Chapter 10. Stored Texture Shaders
Texture mapping is a powerful mechanism built into OpenGL. At the time OpenGL was initially defined (1992), texture-mapping hardware was just starting to be available on commercial products. Nowadays, texture mapping is available on graphics hardware at all price points, even entry-level consumer graphics boards.
When OpenGL 1.0 was defined, texture mapping had a fairly narrow definition. It was simply a way to apply an image to the surface of an object. Since then, hardware has become capable of doing much more in this area, and researchers have come up with a lot of interesting things to do with textures other than just plastering images on surfaces. The scope of texture mapping has also been extended in OpenGL. Texture objects were one of the key additions in OpenGL 1.1. Three-dimensional textures were made part of the standard in OpenGL 1.2. The capability of hardware to access two or more textures simultaneously was exposed in OpenGL 1.3, along with cube map textures and a framework for supporting compressed textures formats.

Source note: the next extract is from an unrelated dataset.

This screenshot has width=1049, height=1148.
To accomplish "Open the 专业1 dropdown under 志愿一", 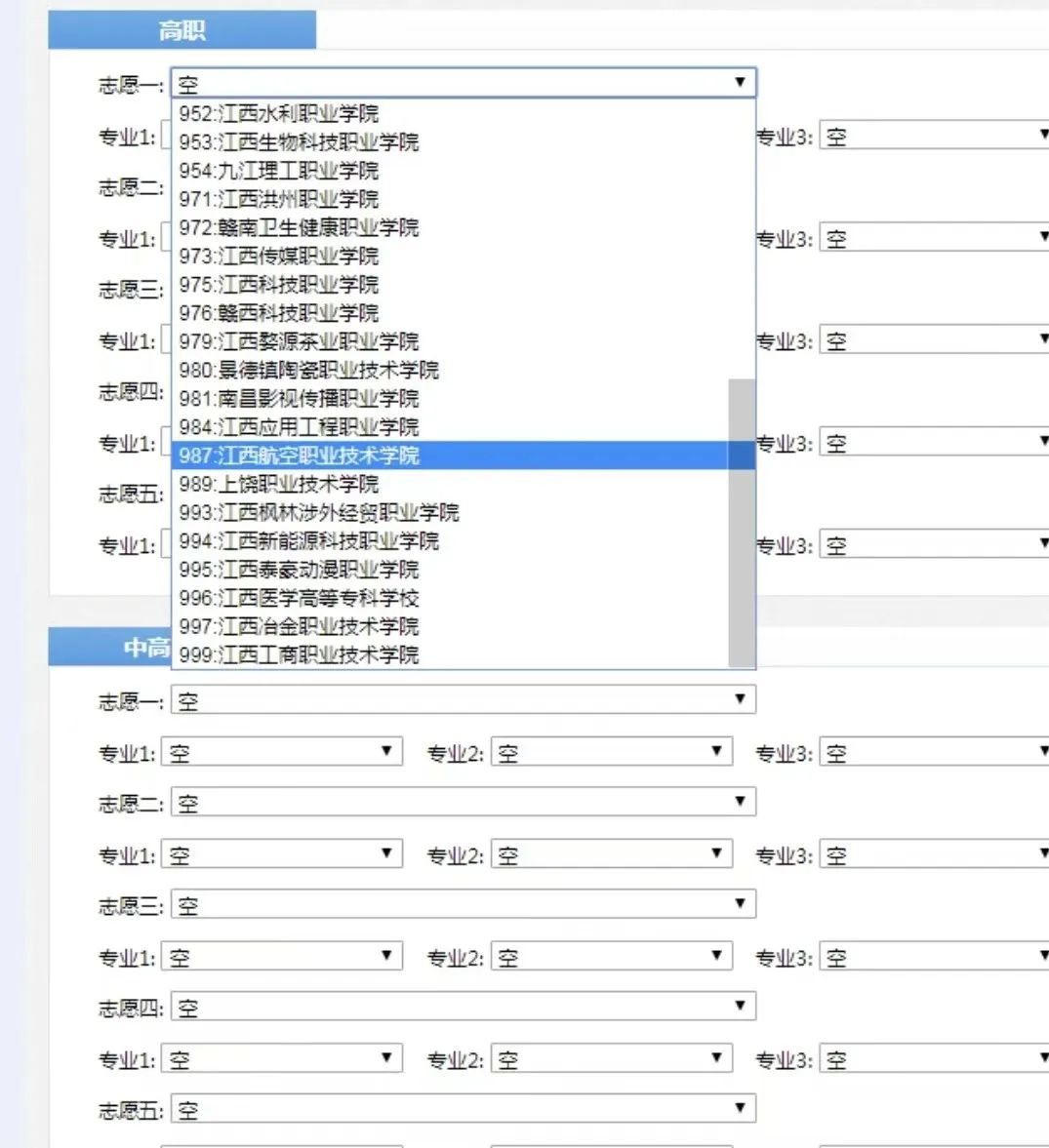I will point(282,751).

OpenGL 1.4 added support for depth textures and shadows, automatic mipmap generation, and another texture wrap mode (mirrored repeat). If you need a quick review of how texturing works in OpenGL, refer to Section 1.10.

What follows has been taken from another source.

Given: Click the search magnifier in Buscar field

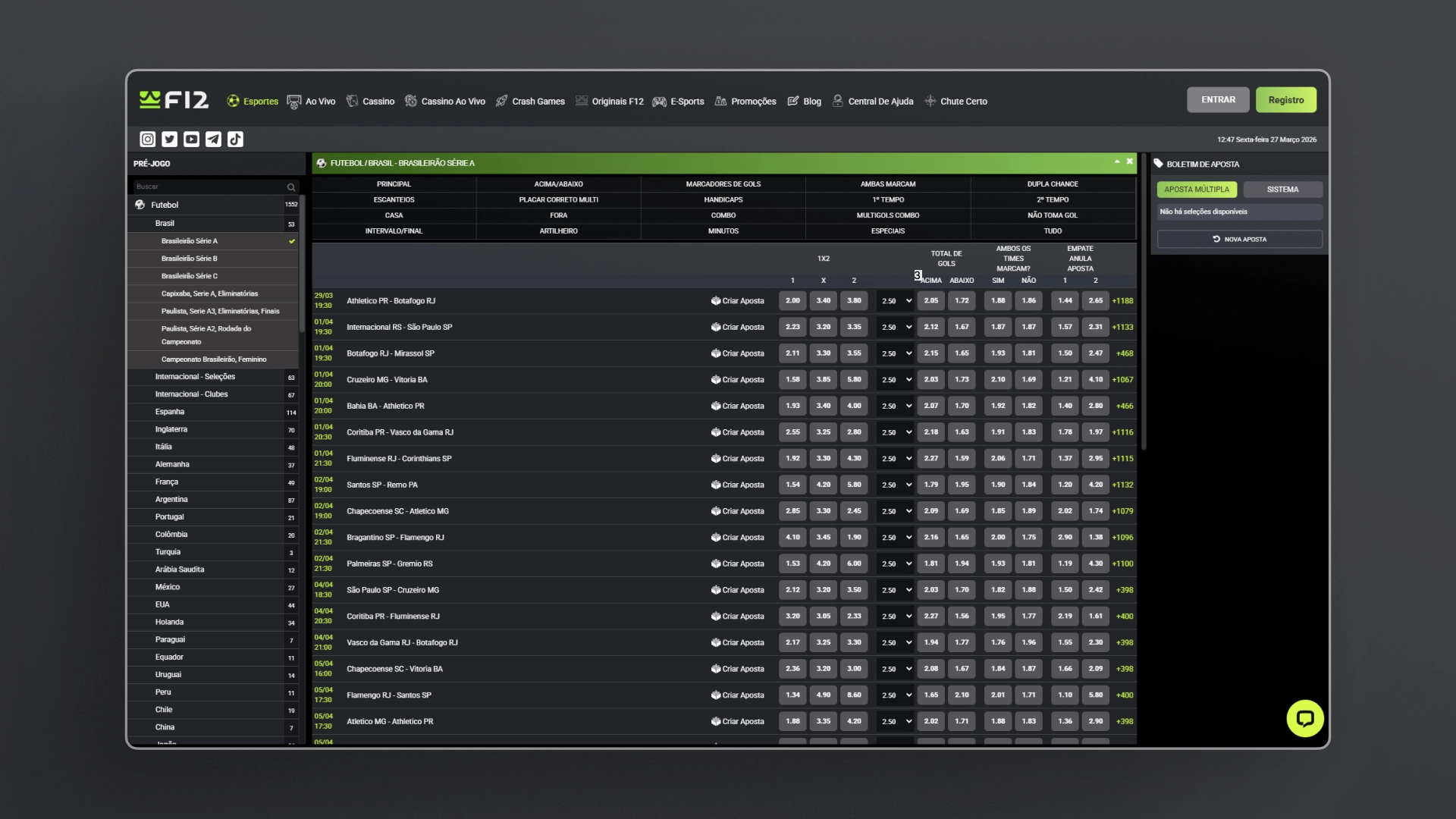Looking at the screenshot, I should [x=291, y=187].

The programmability introduced with the OpenGL Shading Language allows for a much broader definition of texture mapping. With programmable shaders, an application can read values from any number of textures and use them in any way that makes sense. This includes supporting sophisticated algorithms that use the results of one texture access to define the parameters of another texture access. Textures can also store intermediate rendering results; they can serve as lookup tables for complex functions; they can store normals, normal perturbation factors, gloss values, visibility information, and polynomial coefficients; and do many other things. These things could not be done nearly as easily, if at all, in unextended OpenGL, and this flexibility means that texture maps are coming closer to being general-purpose memory that can be used for arbitrary purposes. (Filtering and wrapping behavior still differentiate texture-map access from normal memory access operations.)

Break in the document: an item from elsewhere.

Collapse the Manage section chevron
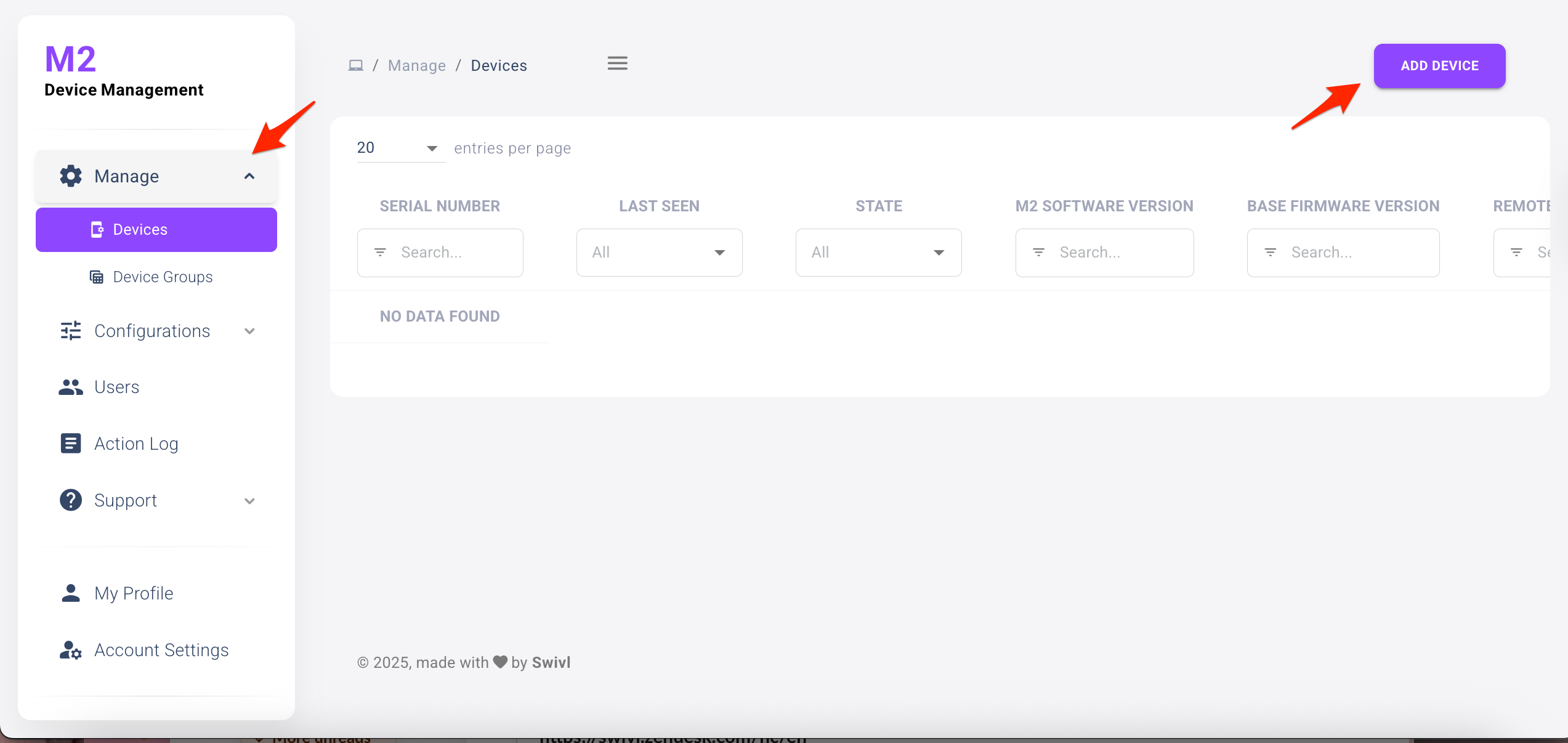 (x=249, y=177)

This chapter describes several shaders that, at their core, rely on looking up values in texture memory and using those values to achieve interesting effects. We start by talking a little bit about how textures are accessed from within a shader, and then we look at several examples of shaders that access texture memory for various purposes other than just the straightforward application of an image to the surface of a 3D object.